History and Functions

front suspension and steering system

To understand the automotive suspension system, starting from the perspective of human history can help us better grasp the function of the suspension system. The concept of automotive suspension originated in the era of horse-drawn carriages. In the early days of horse-drawn carriages, before the invention of suspension systems, the wheels were directly fixed to the carriage body through the axle. Essentially, it was a box with wheels, providing a convenient means of transportation but lacking in comfort. This design meant that all road conditions were directly transmitted to the carriage body. Whether encountering potholes, uneven terrain, or turns, every movement experienced by the wheels was conveyed unabated into the cabin.

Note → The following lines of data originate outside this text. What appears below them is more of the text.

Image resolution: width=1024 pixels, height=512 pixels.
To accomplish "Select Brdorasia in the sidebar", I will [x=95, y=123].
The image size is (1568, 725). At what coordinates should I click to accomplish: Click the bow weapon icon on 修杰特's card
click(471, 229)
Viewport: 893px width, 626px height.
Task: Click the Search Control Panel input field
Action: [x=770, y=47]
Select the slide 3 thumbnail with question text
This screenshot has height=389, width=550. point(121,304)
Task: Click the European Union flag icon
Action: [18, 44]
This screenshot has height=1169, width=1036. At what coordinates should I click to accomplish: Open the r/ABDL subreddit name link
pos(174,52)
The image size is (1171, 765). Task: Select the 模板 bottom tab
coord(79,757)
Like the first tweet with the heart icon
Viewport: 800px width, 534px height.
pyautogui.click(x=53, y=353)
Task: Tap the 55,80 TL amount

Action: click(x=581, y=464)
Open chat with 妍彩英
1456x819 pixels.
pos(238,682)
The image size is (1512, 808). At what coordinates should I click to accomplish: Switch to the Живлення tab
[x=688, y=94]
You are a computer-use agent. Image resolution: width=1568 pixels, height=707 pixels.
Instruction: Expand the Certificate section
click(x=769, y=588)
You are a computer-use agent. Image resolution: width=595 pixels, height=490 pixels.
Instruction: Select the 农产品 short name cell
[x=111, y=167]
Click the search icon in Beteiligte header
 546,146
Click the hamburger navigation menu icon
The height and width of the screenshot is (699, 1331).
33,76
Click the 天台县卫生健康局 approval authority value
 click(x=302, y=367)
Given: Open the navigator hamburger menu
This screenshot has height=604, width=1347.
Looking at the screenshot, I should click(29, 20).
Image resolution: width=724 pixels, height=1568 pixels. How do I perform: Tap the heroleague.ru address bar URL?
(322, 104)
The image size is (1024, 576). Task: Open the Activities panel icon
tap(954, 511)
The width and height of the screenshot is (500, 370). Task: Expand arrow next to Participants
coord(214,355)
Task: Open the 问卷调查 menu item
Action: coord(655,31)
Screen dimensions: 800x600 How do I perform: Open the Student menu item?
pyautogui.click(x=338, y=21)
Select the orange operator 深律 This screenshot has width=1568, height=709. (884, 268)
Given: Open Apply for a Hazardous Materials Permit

At this point, the function of the suspension system becomes evident—by reducing vibrations transmitted from the road to the vehicle body.

  1. Enhance the comfort of the passenger
  2. Reduce wear and tear on the vehicle’s body structure

As time progresses, the understanding and development of suspension systems continue to deepen. In modern automobiles, the functions performed by suspension systems can be generally classified into the following:

Enabling Vehicle Movement, Braking, and Steering

Maintaining Road Contact During Driving

Reducing Road-Induced Vibrations for Improved Comfort

Supporting Vehicle Weight

Limiting Tire Displacement for Increased Handling Limits and Driving Safety

Facilitating Power Transmission to the Road

Components

Spring

Springs are the core components of the suspension system, and their primary function is to support the weight of the vehicle and absorb road vibrations. They can be broadly categorized into four types:

  • Torsion Bar (Not torsion beam) : A slender rod-shaped component is positioned parallel to the vehicle body. It is nearly obsolete in modern vehicles, with only a few using this design.
  • Leaf Spring : Composed of multiple thin, elongated steel plates stacked together and secured with shackles. The number of leaves can be adjusted by the manufacturer based on the vehicle’s load requirements. Commonly found in vehicles that need high load-carrying capacity or some off-road vehicles.
  • Coil Spring : A spring with a coiled, spiral shape, similar to the commonly seen springs. Over 80% of vehicles use this type of spring, making it the most widely used in contemporary suspension systems.
  • Air spring

Damper

The main function of the damper is to absorb and control the vibrations of the spring, and it is not responsible for bearing the weight of the vehicle body.

Control Arm

The control arm connects the steering and the vehicle body to control the range and direction of tire movement, allowing the vehicle to travel smoothly on  the roadway. The control arm is comprised of a ball joint and a bushing, available in various shapes, depending on the designer’s desired outcome.

Upper control arm aka UCA
Two lower control arms

Stabilizer link

As the name suggests, this component is used to connect the anti-roll bar and usually does not come with additional functions other than the connection. One end is linked to the anti-roll bar, and the other end, based on the manufacturer’s design, may be connected to the control arm or damper. For modified cars, adjustable stabilizer link is an essential part.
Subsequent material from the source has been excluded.